Title: How to design for thumbs in the era of huge screens
Context: Larger screens yield a better user experience. As long as you don’t consider your thumbs to be users.
Synopsis: The apocryphal origin of the long necked giraffe posits that through natural selection, members of the species who had longer necks thrived due to their ability to reach higher branches and the food that their shorter necked relatives could not. Ergo, is it then possible that in a scant few generations humankind will be a race of long thumbed mutants, the Darwinian product of our insatiable appetite for ever bigger mobile device screens?
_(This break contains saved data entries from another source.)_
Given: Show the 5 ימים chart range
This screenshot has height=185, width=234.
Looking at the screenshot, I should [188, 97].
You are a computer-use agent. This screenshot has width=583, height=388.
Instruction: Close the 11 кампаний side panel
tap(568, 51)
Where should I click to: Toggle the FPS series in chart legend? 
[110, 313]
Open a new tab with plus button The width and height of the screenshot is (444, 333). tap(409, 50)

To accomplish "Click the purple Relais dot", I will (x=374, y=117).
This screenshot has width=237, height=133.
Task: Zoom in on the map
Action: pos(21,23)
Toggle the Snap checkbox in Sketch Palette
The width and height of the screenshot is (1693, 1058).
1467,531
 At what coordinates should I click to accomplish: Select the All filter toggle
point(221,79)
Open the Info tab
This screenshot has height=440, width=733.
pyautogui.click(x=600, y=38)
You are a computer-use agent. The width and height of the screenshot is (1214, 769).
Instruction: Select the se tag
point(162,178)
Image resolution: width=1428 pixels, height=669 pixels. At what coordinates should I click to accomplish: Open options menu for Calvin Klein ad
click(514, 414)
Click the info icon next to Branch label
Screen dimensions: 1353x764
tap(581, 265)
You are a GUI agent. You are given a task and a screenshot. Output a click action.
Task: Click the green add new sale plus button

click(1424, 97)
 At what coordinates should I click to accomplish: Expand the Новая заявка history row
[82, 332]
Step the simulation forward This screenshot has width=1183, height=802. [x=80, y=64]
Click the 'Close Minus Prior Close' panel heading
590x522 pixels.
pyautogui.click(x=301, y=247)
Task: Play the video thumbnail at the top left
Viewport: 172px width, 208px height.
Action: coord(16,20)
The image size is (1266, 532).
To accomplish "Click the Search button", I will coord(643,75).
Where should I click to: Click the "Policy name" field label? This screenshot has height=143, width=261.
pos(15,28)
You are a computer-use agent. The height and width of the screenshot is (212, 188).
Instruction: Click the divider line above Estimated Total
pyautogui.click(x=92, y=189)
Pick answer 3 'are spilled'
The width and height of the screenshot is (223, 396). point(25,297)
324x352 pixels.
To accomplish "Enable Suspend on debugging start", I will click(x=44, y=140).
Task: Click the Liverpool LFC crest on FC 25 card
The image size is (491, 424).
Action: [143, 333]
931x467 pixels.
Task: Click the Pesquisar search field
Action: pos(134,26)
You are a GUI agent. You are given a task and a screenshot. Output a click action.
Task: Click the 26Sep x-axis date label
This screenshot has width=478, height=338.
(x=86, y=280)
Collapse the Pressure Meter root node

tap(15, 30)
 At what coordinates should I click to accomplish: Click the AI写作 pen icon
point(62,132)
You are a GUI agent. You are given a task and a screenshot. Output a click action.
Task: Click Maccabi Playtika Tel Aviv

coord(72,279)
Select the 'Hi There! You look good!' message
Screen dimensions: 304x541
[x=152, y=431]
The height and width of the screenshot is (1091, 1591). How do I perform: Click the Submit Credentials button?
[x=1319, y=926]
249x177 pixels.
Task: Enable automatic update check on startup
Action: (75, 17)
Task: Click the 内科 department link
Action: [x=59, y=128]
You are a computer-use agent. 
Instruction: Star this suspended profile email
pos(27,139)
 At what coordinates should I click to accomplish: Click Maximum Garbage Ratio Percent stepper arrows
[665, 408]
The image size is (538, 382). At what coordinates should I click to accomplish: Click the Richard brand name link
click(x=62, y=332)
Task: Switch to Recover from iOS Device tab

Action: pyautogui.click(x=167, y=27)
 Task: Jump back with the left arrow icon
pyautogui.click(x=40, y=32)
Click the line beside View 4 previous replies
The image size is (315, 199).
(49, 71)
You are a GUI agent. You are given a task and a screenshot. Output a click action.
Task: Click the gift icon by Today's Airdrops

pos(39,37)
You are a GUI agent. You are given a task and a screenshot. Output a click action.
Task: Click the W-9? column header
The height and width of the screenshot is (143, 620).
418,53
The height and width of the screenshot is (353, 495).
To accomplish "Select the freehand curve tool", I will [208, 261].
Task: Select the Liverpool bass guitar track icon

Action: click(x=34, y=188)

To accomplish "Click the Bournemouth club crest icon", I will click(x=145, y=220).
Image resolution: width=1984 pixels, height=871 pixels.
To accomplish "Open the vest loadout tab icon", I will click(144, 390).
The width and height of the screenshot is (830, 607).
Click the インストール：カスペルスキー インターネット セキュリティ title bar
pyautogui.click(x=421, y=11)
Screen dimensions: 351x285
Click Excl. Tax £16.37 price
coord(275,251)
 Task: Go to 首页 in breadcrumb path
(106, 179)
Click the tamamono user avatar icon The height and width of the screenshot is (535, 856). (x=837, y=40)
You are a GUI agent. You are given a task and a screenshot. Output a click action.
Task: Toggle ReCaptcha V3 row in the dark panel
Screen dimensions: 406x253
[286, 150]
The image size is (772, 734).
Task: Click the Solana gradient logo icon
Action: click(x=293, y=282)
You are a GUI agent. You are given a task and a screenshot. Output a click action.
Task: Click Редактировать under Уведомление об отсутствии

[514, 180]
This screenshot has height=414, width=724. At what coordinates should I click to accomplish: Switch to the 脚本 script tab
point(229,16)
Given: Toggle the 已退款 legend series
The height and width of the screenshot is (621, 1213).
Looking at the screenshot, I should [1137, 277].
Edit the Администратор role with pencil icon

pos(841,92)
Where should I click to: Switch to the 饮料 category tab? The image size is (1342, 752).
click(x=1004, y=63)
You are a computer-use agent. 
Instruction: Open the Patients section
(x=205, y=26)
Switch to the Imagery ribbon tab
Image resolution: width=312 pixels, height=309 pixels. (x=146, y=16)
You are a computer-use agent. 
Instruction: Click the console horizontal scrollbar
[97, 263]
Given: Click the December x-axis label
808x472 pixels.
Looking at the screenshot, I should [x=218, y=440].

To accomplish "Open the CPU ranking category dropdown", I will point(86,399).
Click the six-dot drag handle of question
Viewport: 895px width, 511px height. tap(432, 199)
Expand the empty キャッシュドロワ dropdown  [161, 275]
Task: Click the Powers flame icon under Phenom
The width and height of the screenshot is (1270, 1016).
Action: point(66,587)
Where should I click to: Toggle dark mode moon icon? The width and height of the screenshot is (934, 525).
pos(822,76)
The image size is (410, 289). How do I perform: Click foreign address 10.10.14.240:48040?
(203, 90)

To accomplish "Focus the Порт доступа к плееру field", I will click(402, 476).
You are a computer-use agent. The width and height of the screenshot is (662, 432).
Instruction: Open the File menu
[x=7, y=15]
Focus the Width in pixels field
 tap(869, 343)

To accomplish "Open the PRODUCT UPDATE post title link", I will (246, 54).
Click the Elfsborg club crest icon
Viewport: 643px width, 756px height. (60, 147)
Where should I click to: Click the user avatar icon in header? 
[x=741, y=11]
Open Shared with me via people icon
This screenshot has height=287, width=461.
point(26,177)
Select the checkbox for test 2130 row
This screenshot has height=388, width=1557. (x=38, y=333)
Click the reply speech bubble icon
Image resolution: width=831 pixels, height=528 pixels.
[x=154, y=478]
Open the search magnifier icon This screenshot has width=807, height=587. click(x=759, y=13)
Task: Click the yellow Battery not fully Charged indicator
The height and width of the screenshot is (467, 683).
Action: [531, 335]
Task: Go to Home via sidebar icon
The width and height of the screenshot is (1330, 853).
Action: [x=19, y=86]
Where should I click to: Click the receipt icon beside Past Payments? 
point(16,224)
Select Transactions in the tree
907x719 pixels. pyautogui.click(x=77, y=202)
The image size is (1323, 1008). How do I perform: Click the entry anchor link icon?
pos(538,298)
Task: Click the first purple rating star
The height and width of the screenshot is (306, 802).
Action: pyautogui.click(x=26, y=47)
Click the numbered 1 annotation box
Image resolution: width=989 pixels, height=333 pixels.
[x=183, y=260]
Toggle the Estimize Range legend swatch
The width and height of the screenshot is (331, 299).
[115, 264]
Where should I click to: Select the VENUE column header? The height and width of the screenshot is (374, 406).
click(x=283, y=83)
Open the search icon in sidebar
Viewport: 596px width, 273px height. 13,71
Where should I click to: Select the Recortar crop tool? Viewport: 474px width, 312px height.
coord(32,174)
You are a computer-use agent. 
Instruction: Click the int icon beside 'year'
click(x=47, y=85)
While my evolutionary biology is weak at best, my much sounder grasp of ergonomics tells me that the upward trend in screen real-estate lays at odds with the current limitations of our opposable digit leading to frustration, discomfort, and even potential injury, as we stretch and strain against the biomechanical boundaries of our physiology. Here we seem to favor the visual and cognitive advantages of bigger handheld screens over their inutility vis-à-vis the dexterous shortcomings our stubby thumbs present in this context. In the eternal war of truisms, it appears that “if it feels good, do it”, has been soundly defeated by “bigger is better” at least for the time being.
Best Bit: “So it’s looking like the 3.5″ and 4″ screens of yore will start their inevitable decline very quickly.”